U.S. Customs and Border Protection (CBP) issued its first “AD/CVD Update” in December 2014. The AD/CVD Update provides information regarding CBP’s activities to collect antidumping (AD) and countervailing duties (CVD) from U.S. importers that attempt to evade their payment.
[Reposted from the King & Spalding blog | P. Lee Smith | January 6, 2015]
CBP’s AD/CVD Update is a result of a renewed focus on collecting duties that result from AD and CVD orders issued by the Commerce Department. CBP designated AD/CVD issues as one of its “Priority Trade Issues.” According to CBP, Priority Trade Issues represent high-risk areas that can cause significant revenue loss, harm the U.S. economy, or threaten the health and safety of the American people. The goal of the AD/CVD Priority Trade Issue is to detect and deter circumvention of the AD/CVD law, to liquidate final duties timely and accurately, and to facilitate legitimate trade.
The AD/CVD Update is part of CBP’s outreach efforts and a way to publicize CBP’s progress on this Priority Trade Issue. According to the AD/CVD Update, CBP collected $508.5 million in AD/CVD cash deposits in fiscal year 2014, which was a 12 percent increase from fiscal year 2013. This increase in duty collection resulted from 78 audits of importers of AD/CVD commodities and CBP’s targeting efforts. In particular, CBP collected $3.4 million in evaded AD/CVD duties on drawn stainless steel sinks from China, which was among the commodities targeted by CBP.
CBP also highlighted its industry outreach efforts. CBP noted that the annual CBP and Steel Industry Partnership meeting was held on October 21, 2014. The U.S. steel industry works in partnership with CBP to enforce U.S. trade laws by providing trade intelligence and training to CBP personnel at various ports annually. Steel products constitute the largest group of AD and CVD orders, over 42 percent of all orders. CBP, however, made clear that any company can provide trade intelligence regarding the evasion of duties. CBP provided a link to its e-Allegation website, which allows private parties to report trade violations.

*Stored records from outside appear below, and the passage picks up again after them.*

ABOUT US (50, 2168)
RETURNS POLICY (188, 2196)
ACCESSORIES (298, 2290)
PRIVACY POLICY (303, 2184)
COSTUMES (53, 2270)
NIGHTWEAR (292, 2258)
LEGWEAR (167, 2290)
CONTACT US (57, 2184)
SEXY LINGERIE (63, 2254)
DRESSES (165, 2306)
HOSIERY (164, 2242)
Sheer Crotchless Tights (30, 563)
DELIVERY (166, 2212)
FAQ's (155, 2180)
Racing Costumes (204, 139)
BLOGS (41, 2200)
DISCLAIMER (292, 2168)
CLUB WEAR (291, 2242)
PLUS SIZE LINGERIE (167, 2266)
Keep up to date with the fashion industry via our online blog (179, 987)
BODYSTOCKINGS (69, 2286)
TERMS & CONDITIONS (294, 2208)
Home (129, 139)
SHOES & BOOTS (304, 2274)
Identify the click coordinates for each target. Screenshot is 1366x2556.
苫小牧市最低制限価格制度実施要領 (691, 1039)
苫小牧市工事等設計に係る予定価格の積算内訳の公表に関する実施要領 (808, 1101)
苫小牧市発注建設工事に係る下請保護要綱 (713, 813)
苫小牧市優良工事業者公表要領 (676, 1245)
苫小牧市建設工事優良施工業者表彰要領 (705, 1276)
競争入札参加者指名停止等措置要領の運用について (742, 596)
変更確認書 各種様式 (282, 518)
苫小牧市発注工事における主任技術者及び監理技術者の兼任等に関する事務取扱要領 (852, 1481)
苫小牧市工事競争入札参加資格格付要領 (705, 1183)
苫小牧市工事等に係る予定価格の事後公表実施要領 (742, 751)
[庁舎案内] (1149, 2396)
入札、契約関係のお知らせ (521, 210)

Continuing its focus on AD/CVD evasion issues, CBP also issued an “AD/CVD Scam Alert.” This Scam Alert provides an example of the type of scam advertisements that have become common in the market. The Scam Alert advises importers that “knowingly engaging in activities designed to evade the payment of antidumping or countervailing duties is a federal crime. Violations involving duty evasion may result in civil and criminal penalties.”
The AD/CVD Update and Scam Alert demonstrate that CBP is focused on stopping AD/CVD duty evasion and that CBP seeks the assistance of the relevant industry stakeholders in curbing the ongoing evasion of duties on AD/CVD products.